_WHAT THE EXERCISE ASKS_
Change "icon" to "symbol" in the rows below and write them out again with every other word left as it is. Omit the pictures.

_INFORMATION SHOWN_
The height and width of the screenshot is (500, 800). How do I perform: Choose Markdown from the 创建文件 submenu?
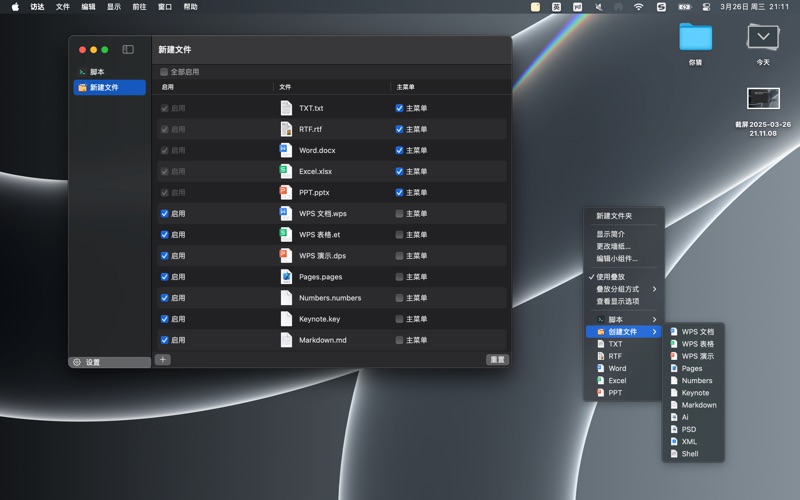699,405
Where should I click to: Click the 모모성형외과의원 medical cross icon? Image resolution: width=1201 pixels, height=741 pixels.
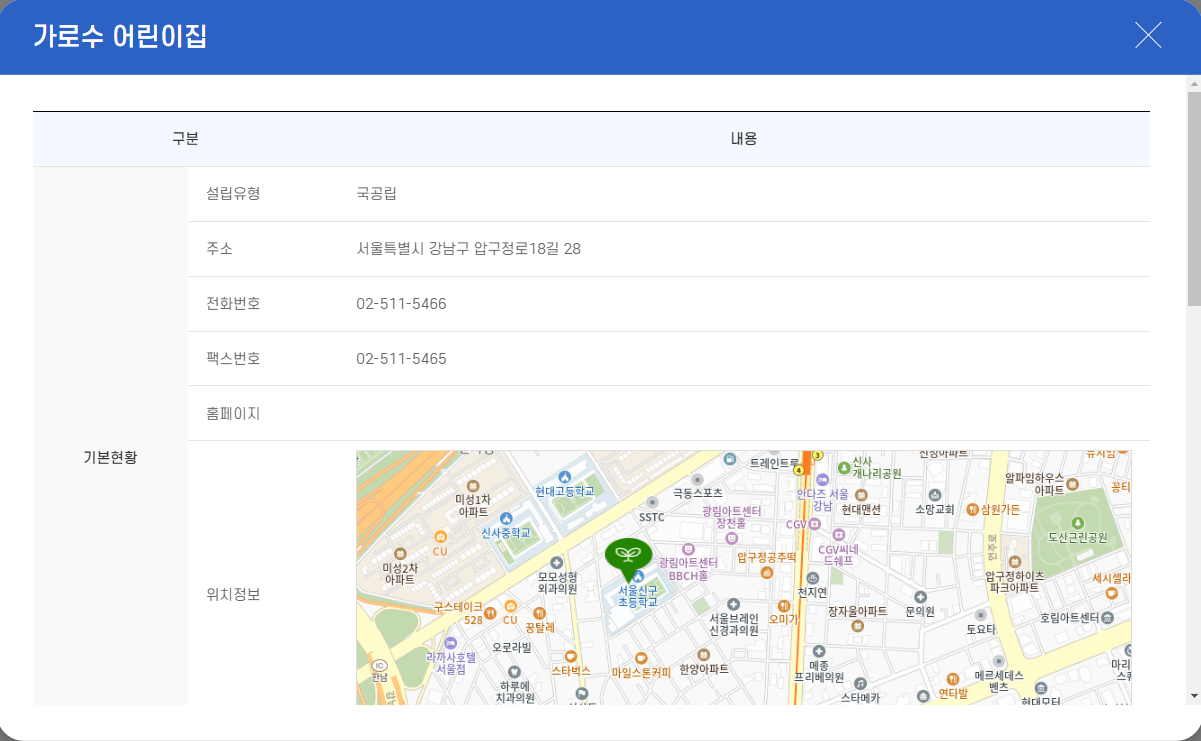pos(557,562)
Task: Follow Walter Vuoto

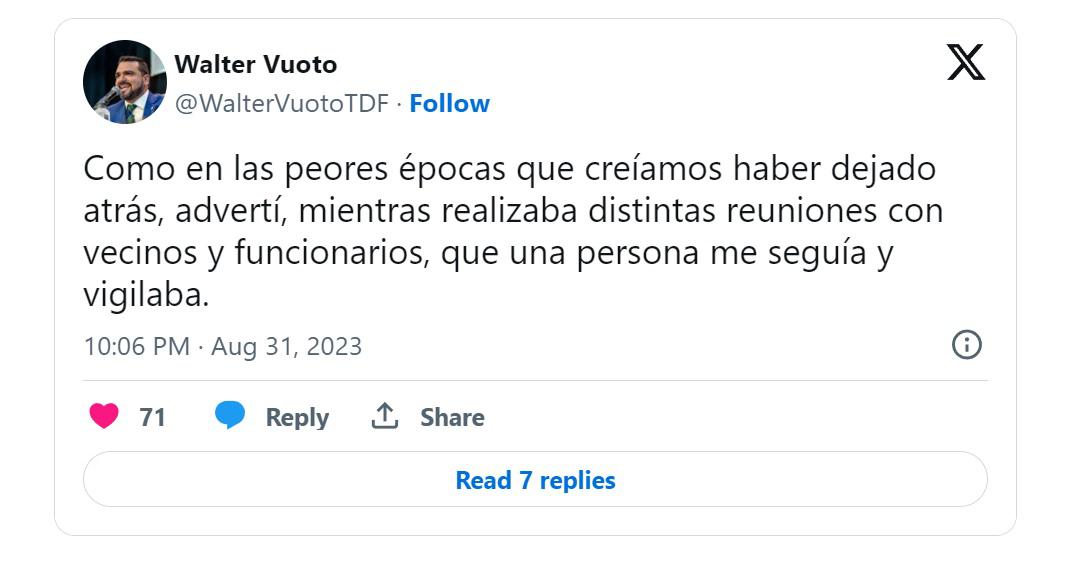Action: pos(450,104)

_CORRECT OUTPUT_
The height and width of the screenshot is (500, 800). How do I perform: Choose Markdown from the 创建文件 submenu?
699,405
Where should I click to: Click the 모모성형외과의원 medical cross symbol? Image resolution: width=1201 pixels, height=741 pixels.
pos(557,562)
Task: Follow Walter Vuoto

Action: pos(450,104)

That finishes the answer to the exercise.